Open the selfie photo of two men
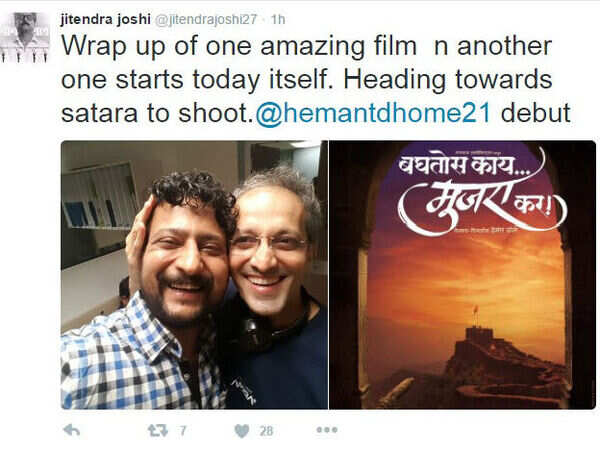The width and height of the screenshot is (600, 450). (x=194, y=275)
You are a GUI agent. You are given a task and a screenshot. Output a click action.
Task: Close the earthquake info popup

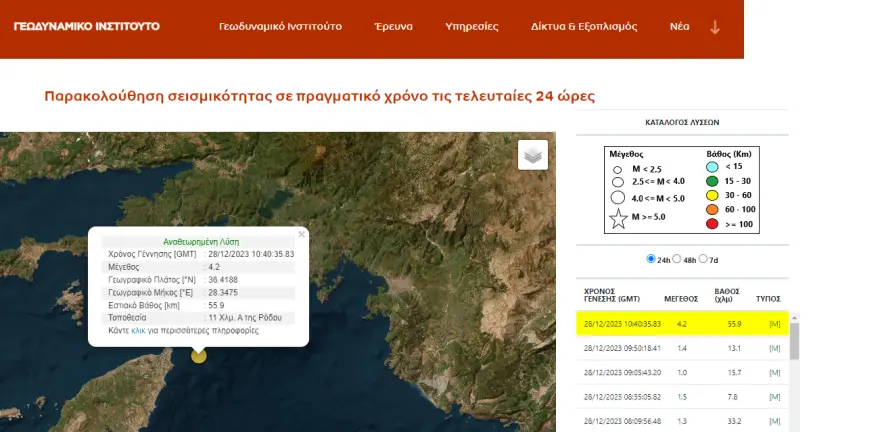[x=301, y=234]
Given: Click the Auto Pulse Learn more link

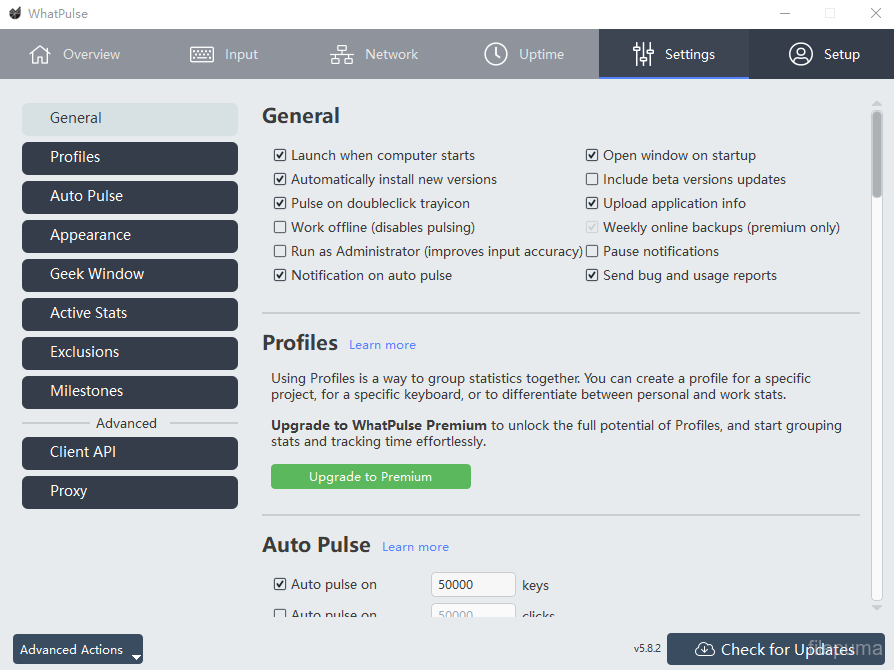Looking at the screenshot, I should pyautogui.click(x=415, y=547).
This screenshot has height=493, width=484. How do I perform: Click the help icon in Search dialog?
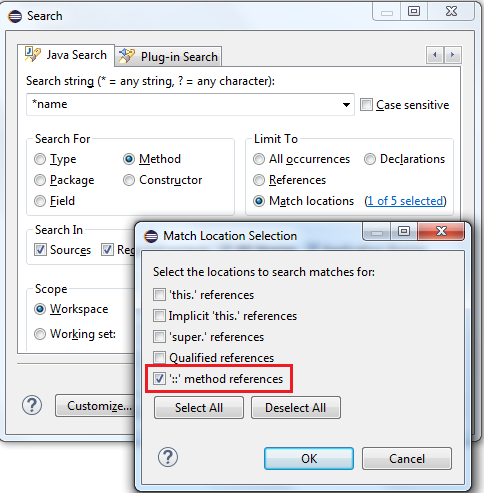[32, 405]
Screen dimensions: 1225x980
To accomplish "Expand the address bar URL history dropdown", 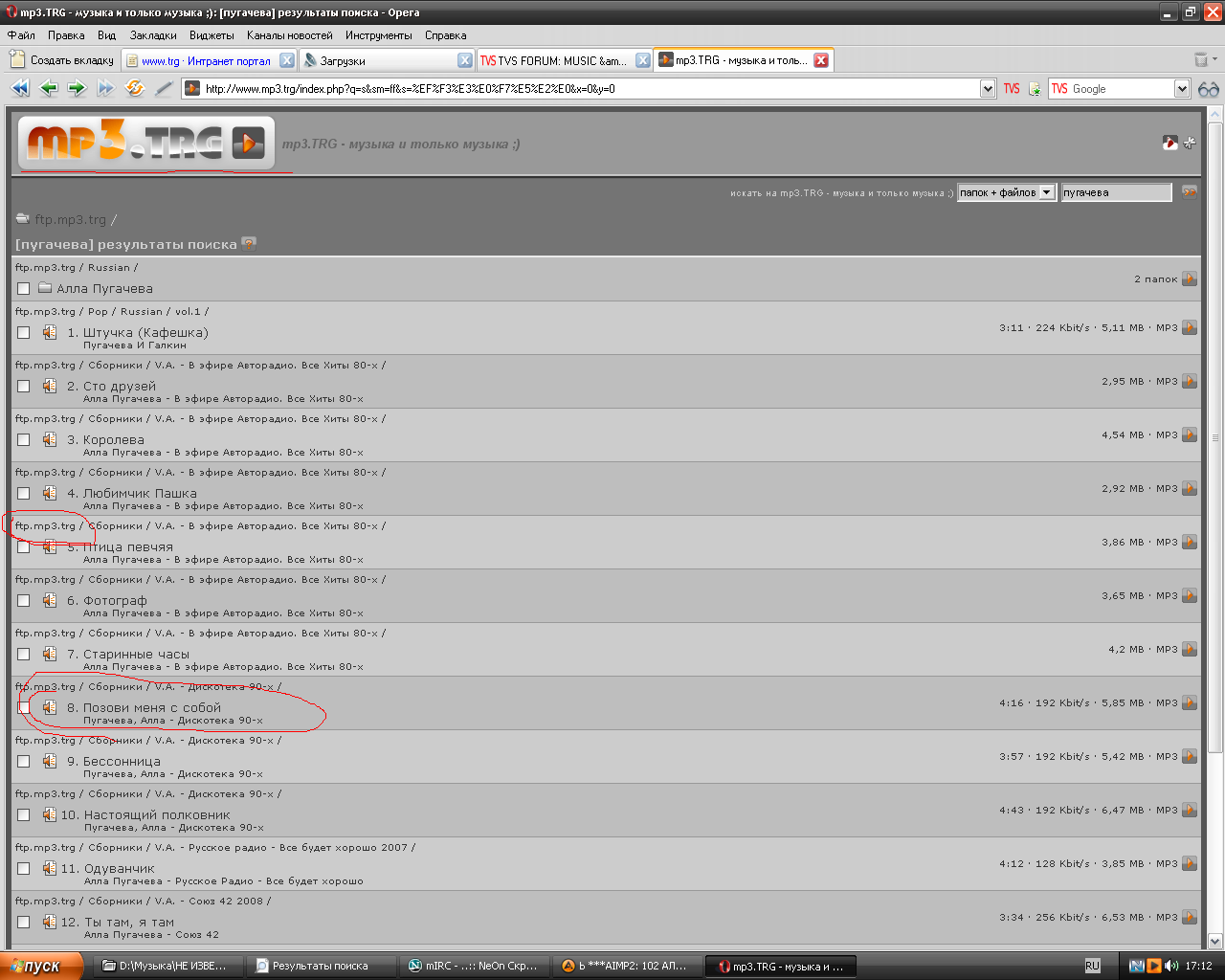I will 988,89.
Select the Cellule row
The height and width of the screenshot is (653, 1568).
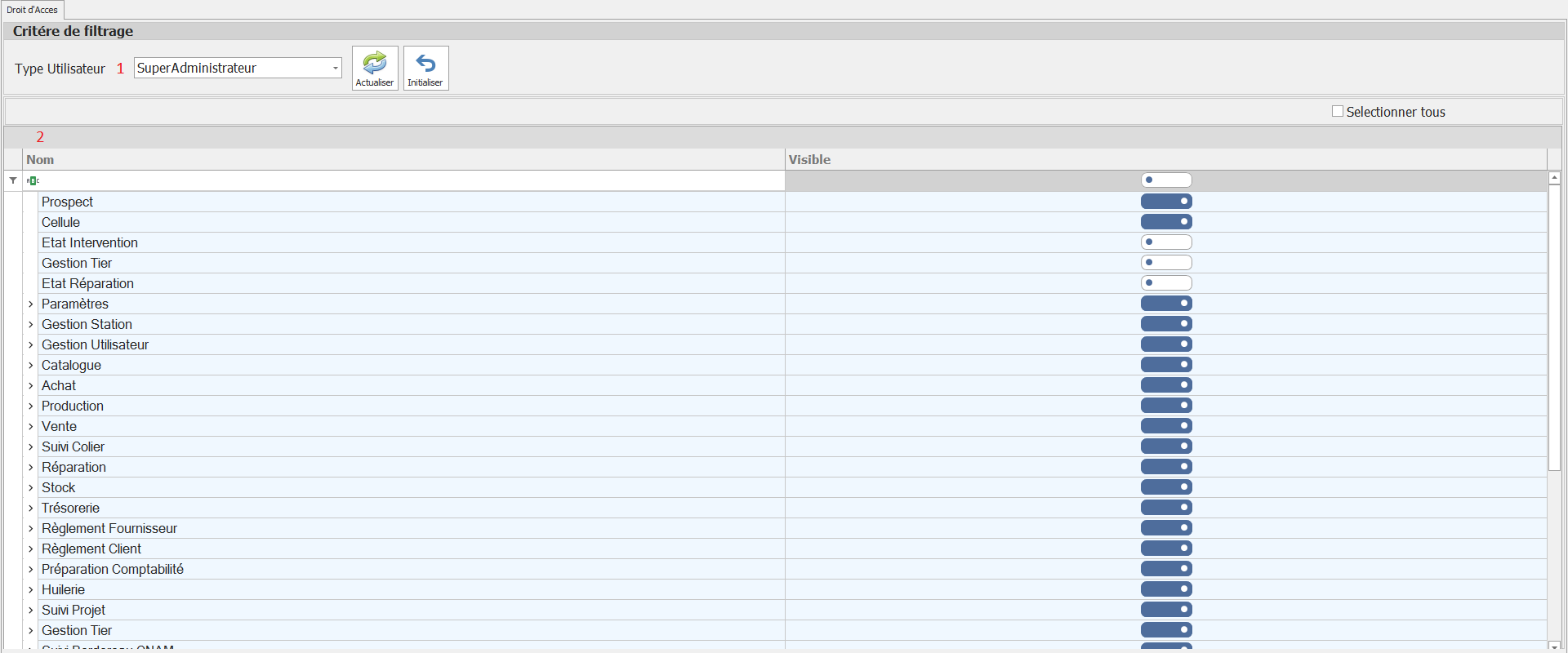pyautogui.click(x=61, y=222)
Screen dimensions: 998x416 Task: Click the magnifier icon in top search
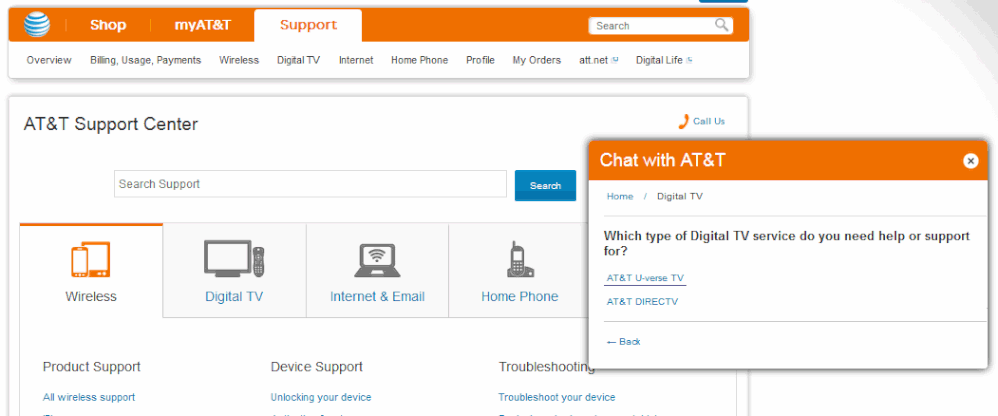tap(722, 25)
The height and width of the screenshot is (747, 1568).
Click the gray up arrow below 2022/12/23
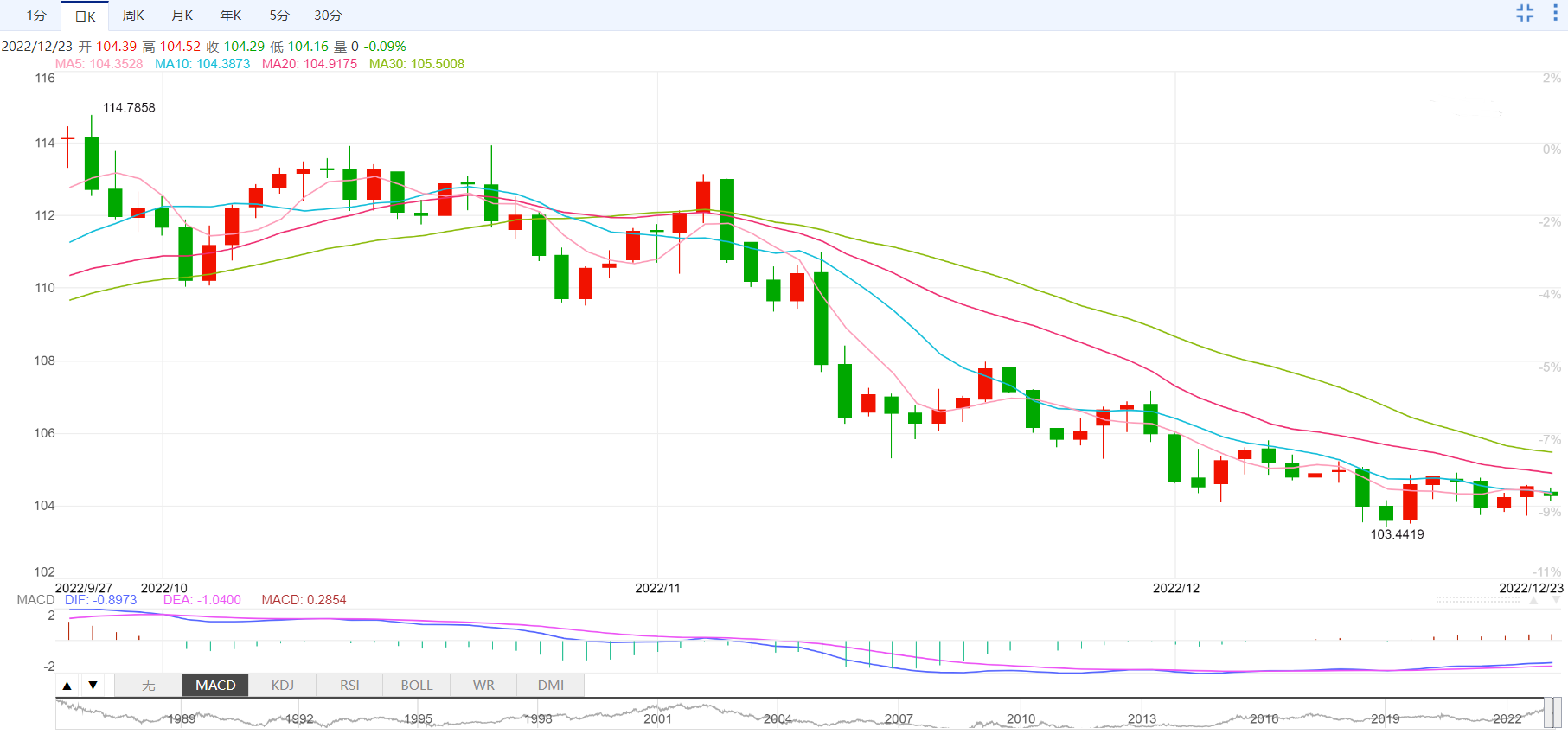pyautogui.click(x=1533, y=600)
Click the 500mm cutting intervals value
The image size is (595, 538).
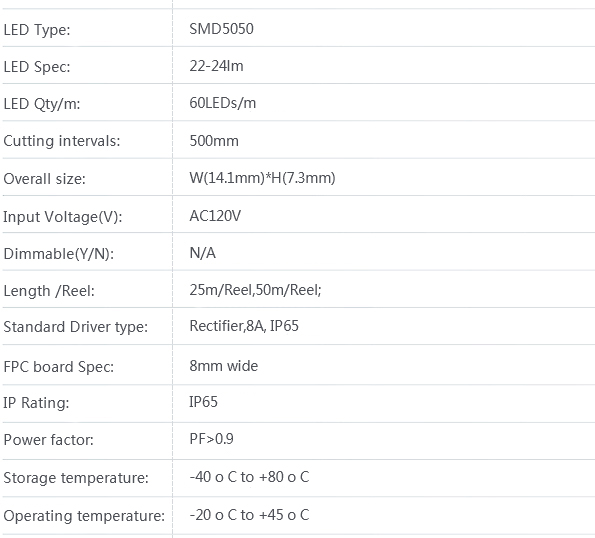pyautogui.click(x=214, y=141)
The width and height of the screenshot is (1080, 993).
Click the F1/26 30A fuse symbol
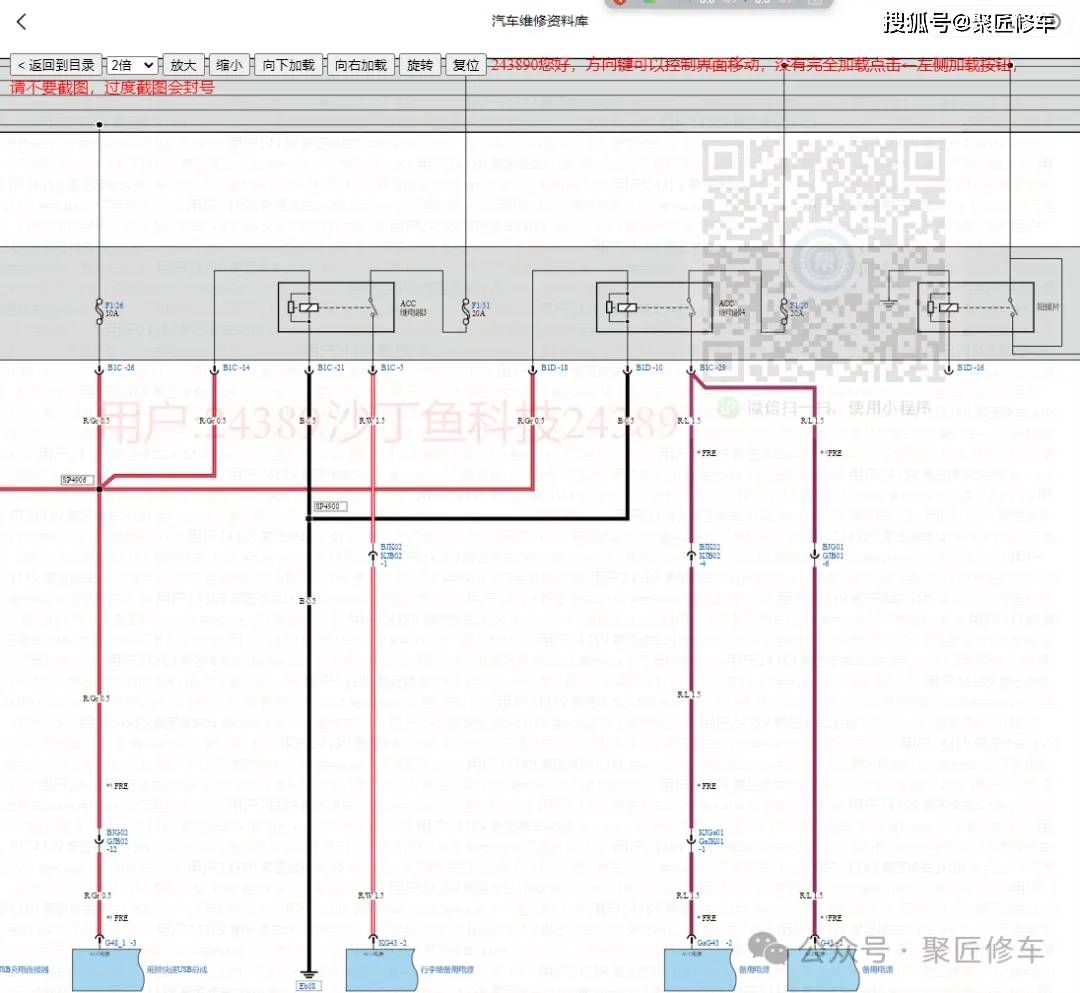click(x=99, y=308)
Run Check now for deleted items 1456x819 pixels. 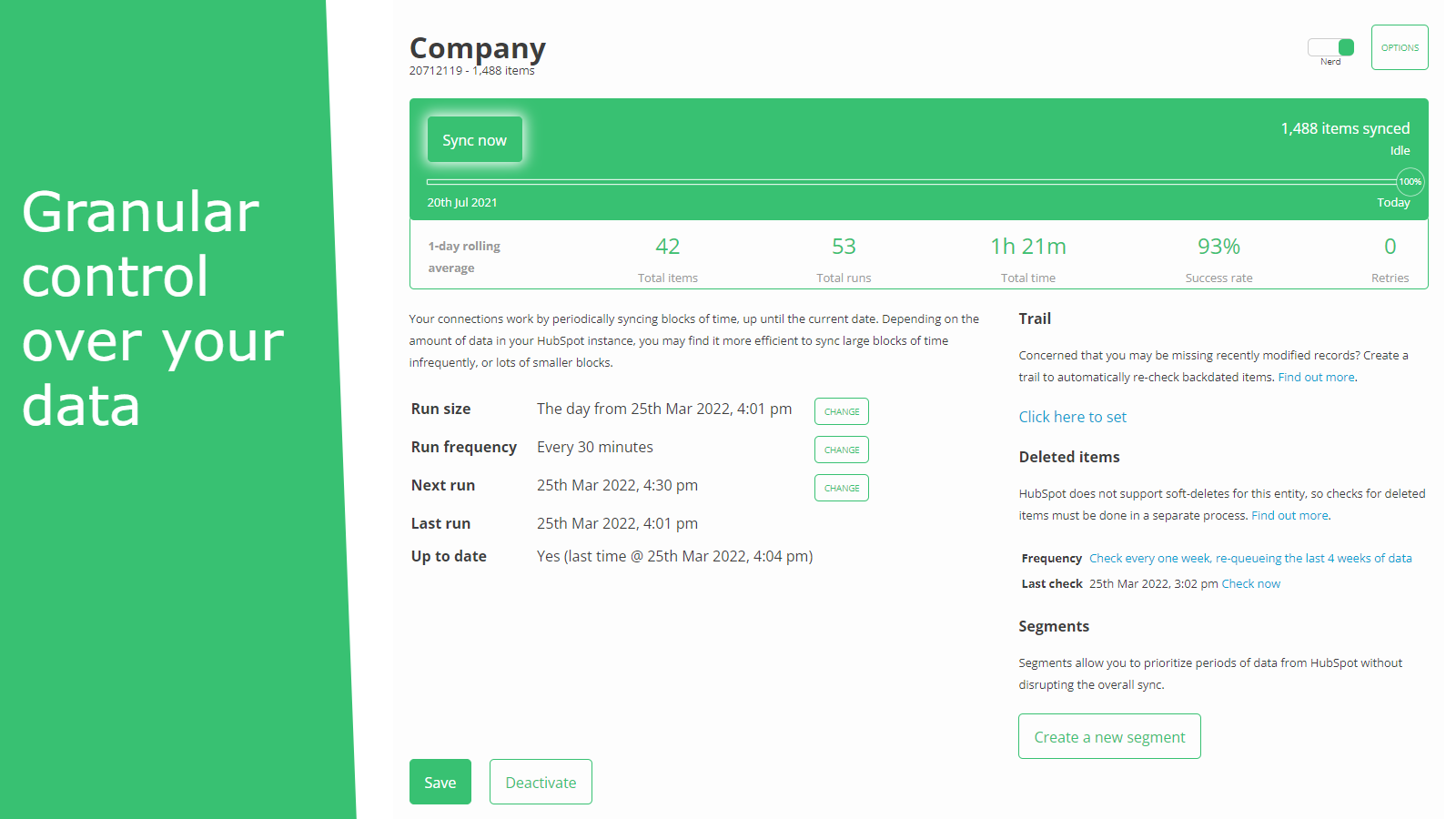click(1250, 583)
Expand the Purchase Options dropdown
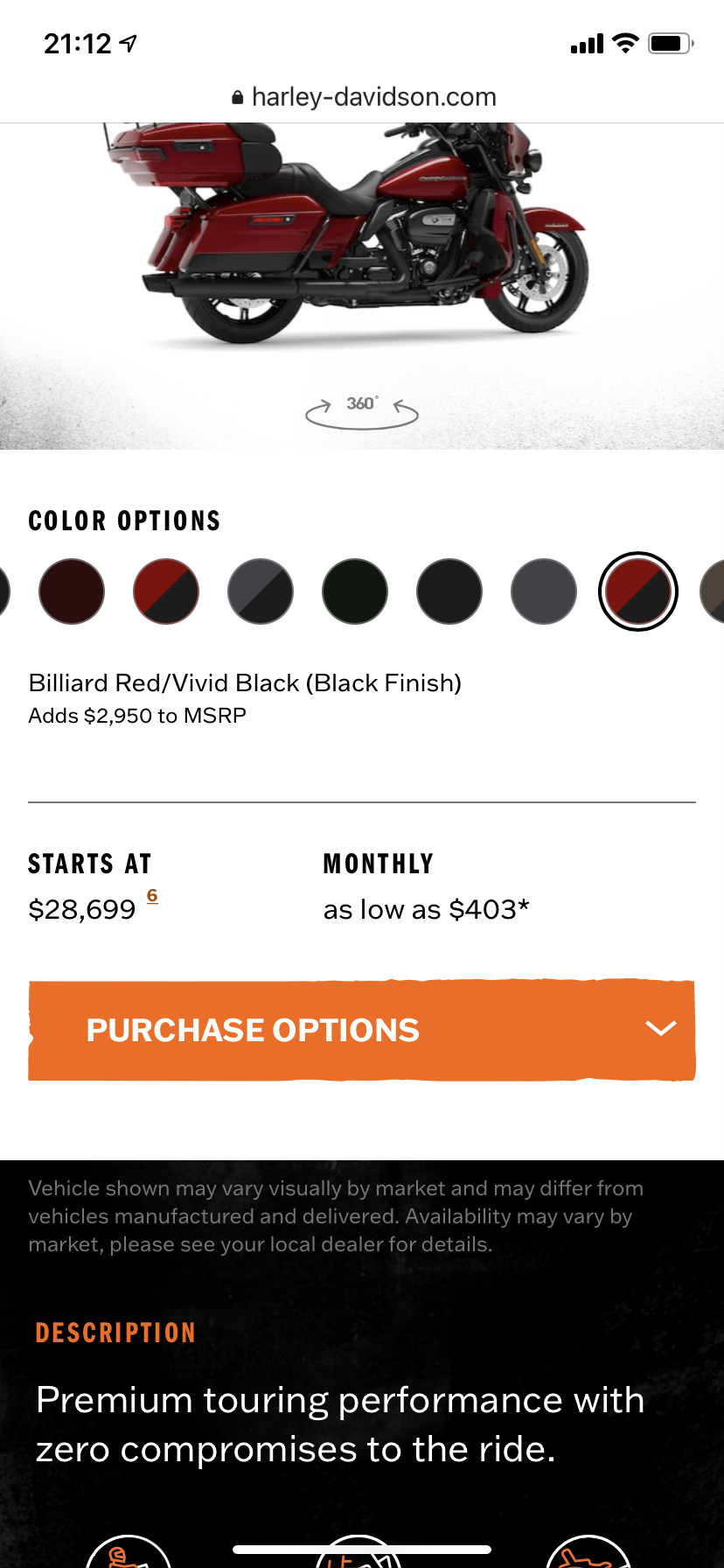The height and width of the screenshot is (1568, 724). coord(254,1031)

**COMPITO ASSEGNATO**:
Indica quante righe del materiale contengono la parola "icon". Scrivi soltanto il numero.

**RISULTATO DEL COMPITO**:
2